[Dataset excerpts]
══════

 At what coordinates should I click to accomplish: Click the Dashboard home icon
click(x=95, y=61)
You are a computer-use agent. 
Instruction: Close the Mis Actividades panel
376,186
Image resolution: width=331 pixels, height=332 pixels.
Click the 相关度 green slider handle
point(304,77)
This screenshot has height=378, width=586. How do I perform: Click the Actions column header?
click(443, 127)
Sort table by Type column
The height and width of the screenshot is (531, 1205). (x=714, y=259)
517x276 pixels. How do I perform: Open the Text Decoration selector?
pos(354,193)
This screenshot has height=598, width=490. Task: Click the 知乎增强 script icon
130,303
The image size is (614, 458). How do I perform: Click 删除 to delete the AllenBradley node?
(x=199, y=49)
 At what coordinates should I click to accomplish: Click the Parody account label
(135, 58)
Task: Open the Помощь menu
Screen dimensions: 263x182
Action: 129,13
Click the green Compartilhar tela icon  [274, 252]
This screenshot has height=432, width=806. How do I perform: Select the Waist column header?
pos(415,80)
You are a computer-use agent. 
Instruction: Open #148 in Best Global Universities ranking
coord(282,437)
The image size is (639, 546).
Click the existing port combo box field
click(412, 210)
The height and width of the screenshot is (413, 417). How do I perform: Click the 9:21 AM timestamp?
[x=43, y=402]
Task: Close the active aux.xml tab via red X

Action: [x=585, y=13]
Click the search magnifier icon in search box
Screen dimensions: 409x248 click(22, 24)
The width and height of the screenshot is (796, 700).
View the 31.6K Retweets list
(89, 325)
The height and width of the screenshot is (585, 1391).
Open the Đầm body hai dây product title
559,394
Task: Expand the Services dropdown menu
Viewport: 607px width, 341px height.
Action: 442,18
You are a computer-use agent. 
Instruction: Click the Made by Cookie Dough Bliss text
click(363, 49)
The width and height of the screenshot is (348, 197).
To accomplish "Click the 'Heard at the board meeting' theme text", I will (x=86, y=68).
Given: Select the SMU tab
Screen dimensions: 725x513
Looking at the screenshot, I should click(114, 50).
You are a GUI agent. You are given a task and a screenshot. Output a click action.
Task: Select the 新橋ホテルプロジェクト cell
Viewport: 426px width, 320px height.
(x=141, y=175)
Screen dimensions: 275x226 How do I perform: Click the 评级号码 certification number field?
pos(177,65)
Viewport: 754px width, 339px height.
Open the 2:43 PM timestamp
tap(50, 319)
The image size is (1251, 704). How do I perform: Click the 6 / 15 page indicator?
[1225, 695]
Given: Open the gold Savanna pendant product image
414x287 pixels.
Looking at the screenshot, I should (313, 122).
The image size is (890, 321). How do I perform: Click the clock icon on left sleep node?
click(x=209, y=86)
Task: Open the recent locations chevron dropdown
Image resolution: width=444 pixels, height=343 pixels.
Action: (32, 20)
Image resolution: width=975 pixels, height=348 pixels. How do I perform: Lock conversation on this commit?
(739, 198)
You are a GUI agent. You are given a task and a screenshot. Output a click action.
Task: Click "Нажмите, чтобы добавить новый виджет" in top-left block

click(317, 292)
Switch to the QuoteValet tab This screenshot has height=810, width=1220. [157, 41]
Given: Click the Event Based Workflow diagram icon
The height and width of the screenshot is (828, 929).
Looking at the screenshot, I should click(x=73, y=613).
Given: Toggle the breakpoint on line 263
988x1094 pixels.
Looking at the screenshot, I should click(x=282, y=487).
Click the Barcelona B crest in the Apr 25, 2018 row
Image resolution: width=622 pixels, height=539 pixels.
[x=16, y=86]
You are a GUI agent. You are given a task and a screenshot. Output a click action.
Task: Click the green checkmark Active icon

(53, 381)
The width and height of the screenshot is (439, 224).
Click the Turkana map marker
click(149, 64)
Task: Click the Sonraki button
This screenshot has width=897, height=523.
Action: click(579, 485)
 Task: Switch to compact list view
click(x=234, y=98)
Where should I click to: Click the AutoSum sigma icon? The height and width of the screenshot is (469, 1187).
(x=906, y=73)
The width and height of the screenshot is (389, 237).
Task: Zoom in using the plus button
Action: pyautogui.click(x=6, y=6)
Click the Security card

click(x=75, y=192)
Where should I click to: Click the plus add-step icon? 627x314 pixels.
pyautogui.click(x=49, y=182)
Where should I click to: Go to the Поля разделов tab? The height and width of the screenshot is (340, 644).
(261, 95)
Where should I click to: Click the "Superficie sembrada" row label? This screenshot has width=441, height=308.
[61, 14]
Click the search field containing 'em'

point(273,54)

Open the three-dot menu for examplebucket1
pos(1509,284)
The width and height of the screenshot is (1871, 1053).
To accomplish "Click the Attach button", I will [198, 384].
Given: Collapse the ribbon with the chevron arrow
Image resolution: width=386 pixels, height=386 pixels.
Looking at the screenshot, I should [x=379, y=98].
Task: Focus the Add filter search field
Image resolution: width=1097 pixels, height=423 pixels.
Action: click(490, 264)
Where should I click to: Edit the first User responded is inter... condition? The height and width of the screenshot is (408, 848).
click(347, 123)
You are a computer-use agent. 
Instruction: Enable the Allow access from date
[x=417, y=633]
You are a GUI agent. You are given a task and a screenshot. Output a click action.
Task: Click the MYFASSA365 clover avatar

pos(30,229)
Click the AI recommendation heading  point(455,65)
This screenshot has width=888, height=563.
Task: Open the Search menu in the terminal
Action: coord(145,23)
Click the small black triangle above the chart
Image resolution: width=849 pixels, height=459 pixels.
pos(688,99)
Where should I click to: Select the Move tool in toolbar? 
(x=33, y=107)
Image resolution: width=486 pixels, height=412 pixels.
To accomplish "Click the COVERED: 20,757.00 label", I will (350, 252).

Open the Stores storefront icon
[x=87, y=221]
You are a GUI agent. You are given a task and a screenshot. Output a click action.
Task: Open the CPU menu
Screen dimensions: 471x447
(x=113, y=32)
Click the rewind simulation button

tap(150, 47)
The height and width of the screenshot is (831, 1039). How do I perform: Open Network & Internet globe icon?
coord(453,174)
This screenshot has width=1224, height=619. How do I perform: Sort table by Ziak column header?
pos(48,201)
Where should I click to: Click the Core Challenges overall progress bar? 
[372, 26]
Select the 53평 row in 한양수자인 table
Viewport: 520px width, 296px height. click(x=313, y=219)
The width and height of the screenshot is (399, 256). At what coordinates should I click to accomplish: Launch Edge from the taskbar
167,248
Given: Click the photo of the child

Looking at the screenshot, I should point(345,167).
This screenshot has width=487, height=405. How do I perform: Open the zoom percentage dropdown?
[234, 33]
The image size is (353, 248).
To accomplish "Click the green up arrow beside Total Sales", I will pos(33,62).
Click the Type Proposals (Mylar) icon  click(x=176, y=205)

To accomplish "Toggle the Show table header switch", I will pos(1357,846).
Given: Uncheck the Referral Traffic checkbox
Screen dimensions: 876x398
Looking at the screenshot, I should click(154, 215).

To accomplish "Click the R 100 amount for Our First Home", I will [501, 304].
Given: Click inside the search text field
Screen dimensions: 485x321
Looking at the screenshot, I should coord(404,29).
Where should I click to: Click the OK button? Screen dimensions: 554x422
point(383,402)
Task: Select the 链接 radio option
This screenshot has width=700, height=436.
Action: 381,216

══════

* WORK TASK *
Your answer should consist of copies of the lines above that include the string "arrow".

* SOLUTION FOR THIS TASK *
Given: Collapse the ribbon with the chevron arrow
To accomplish "Click the green up arrow beside Total Sales", I will pos(33,62).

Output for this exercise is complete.